(Stored records)
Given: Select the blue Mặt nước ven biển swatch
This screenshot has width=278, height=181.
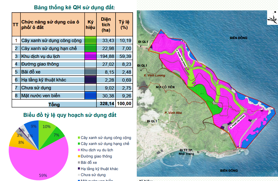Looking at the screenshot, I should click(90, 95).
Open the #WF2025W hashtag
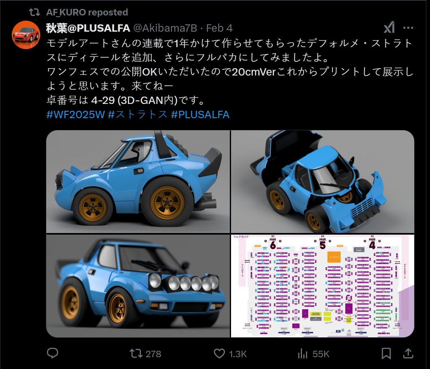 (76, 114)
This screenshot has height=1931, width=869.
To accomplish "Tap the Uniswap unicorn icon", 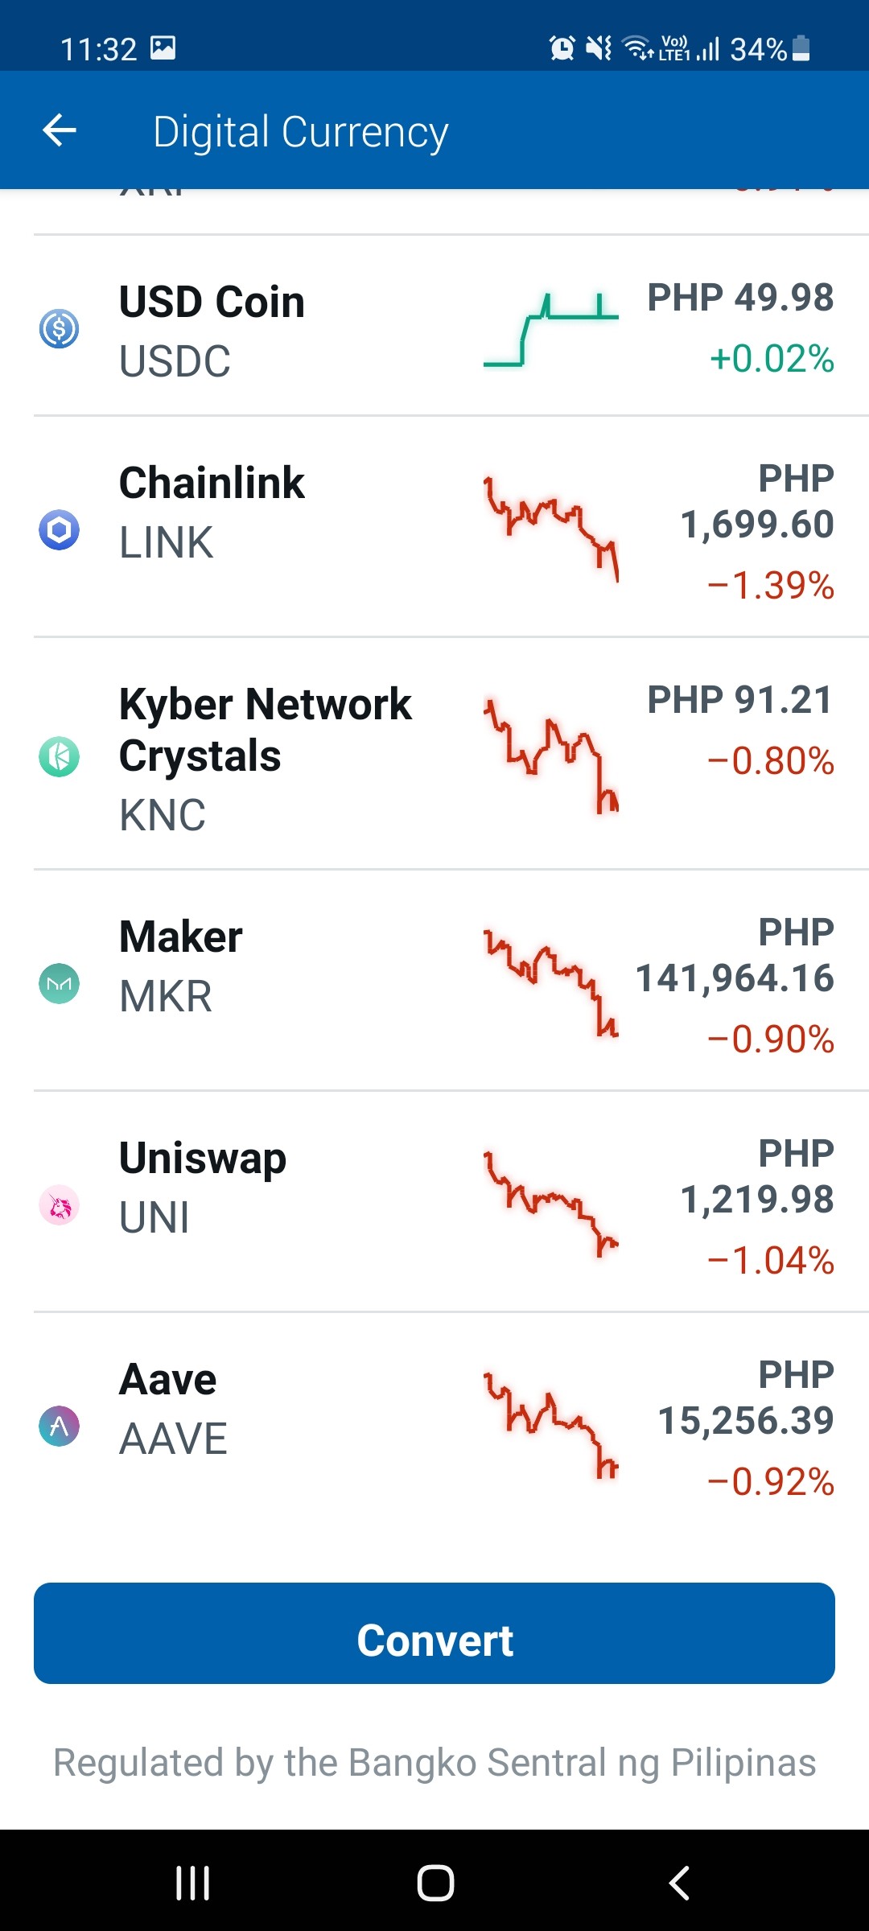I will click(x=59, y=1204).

---

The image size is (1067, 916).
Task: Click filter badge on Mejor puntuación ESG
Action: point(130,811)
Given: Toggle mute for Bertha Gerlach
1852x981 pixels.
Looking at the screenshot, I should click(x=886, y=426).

What to work on: In the data above, retype only the stretch from the line with "Given: Select the" through the line with "This screenshot has height=1931, width=869.", word for word, and skip any pictures.

Written response:
Given: Select the blue Mặt nước ven biển swatch
This screenshot has width=278, height=181.
Looking at the screenshot, I should click(90, 95).
Open the #WF2025W hashtag
 (76, 114)
This screenshot has height=1931, width=869.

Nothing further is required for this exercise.